DIRECTIVE. Copy out word for word the lines of entries, beginning at the line that contains "coordinates (686, 106)." and stopping after the line that contains "coordinates (929, 468).".

Part of a data file

# # #

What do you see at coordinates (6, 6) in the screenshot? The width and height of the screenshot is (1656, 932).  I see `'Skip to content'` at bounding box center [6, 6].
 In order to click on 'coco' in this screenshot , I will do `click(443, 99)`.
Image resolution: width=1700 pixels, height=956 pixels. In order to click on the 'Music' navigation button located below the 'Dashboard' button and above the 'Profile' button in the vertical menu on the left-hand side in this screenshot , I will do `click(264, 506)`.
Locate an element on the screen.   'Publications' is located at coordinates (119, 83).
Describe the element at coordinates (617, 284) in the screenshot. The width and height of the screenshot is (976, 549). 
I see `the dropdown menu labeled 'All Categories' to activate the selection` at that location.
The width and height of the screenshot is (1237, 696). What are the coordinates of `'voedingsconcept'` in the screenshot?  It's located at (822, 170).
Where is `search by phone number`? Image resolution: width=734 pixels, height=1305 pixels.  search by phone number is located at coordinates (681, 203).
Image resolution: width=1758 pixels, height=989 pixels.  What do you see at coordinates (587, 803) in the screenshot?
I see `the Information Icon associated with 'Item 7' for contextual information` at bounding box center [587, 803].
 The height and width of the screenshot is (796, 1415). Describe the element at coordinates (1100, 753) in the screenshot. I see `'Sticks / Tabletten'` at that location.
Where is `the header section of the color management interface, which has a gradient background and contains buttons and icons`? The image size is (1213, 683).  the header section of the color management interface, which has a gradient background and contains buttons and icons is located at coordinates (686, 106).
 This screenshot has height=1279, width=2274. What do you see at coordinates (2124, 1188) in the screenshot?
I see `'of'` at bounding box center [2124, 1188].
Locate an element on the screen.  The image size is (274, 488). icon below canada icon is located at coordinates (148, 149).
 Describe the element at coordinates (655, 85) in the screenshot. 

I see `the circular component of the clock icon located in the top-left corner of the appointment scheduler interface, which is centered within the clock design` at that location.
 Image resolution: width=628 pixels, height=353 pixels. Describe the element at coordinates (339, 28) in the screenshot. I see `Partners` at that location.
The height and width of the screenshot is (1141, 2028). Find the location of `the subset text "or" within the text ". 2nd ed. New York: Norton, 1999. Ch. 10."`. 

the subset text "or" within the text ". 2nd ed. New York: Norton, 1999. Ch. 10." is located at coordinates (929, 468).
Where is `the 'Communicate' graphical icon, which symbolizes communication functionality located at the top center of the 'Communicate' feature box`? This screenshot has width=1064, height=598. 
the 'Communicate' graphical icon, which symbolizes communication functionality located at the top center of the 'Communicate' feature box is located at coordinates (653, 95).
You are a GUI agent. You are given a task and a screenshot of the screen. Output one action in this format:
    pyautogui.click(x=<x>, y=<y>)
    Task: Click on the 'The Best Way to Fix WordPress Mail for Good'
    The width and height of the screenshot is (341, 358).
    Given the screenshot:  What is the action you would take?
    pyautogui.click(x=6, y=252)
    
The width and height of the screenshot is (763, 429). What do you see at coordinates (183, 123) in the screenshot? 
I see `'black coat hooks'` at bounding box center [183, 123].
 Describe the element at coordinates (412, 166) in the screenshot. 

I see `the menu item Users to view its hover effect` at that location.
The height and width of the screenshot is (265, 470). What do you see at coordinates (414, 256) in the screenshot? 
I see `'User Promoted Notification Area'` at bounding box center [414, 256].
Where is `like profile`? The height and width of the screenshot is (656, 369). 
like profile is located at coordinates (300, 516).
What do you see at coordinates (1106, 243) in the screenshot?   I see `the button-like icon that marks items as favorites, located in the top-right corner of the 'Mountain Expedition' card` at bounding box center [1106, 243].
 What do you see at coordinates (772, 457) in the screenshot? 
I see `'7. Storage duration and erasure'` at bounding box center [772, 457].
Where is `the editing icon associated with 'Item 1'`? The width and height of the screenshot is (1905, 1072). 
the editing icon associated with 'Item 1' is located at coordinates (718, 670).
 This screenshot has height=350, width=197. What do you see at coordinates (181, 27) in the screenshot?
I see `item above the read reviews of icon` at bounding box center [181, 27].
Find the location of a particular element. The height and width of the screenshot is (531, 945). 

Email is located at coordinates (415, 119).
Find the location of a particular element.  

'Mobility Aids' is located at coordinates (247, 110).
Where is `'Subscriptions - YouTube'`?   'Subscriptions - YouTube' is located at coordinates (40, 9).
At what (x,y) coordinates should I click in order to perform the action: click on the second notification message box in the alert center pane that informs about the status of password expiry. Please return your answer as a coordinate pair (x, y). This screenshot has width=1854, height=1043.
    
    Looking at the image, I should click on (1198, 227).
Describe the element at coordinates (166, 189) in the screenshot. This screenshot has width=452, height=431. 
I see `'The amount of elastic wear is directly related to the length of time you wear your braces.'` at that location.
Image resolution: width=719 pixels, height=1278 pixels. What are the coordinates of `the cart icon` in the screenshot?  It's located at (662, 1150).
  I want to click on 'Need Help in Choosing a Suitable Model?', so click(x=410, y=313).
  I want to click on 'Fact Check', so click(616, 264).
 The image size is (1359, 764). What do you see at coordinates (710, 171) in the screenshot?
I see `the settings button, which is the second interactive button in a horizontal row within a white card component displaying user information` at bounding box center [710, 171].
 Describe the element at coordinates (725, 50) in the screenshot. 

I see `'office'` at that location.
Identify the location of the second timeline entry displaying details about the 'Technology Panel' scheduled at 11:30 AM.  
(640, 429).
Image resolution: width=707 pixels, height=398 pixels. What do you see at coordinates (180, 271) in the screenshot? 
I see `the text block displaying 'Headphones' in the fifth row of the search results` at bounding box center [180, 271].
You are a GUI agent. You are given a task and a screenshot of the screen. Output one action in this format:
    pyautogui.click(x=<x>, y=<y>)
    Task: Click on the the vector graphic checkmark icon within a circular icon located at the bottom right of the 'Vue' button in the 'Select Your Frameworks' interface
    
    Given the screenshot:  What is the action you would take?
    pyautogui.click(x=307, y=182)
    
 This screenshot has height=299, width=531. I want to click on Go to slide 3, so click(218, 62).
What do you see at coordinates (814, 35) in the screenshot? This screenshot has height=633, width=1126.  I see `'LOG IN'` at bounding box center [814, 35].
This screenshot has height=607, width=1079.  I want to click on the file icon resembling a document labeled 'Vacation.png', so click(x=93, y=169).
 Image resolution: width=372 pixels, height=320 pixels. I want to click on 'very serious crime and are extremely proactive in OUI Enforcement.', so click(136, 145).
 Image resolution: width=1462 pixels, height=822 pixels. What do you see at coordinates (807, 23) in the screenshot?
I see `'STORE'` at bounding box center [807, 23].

# # #

RESPONSE TO THIS EXERCISE.
Where is `the header section of the color management interface, which has a gradient background and contains buttons and icons`? The image size is (1213, 683).  the header section of the color management interface, which has a gradient background and contains buttons and icons is located at coordinates (686, 106).
 This screenshot has height=1279, width=2274. What do you see at coordinates (2124, 1188) in the screenshot?
I see `'of'` at bounding box center [2124, 1188].
Locate an element on the screen.  The image size is (274, 488). icon below canada icon is located at coordinates (148, 149).
 Describe the element at coordinates (655, 85) in the screenshot. 

I see `the circular component of the clock icon located in the top-left corner of the appointment scheduler interface, which is centered within the clock design` at that location.
 Image resolution: width=628 pixels, height=353 pixels. Describe the element at coordinates (339, 28) in the screenshot. I see `Partners` at that location.
The height and width of the screenshot is (1141, 2028). Find the location of `the subset text "or" within the text ". 2nd ed. New York: Norton, 1999. Ch. 10."`. 

the subset text "or" within the text ". 2nd ed. New York: Norton, 1999. Ch. 10." is located at coordinates (929, 468).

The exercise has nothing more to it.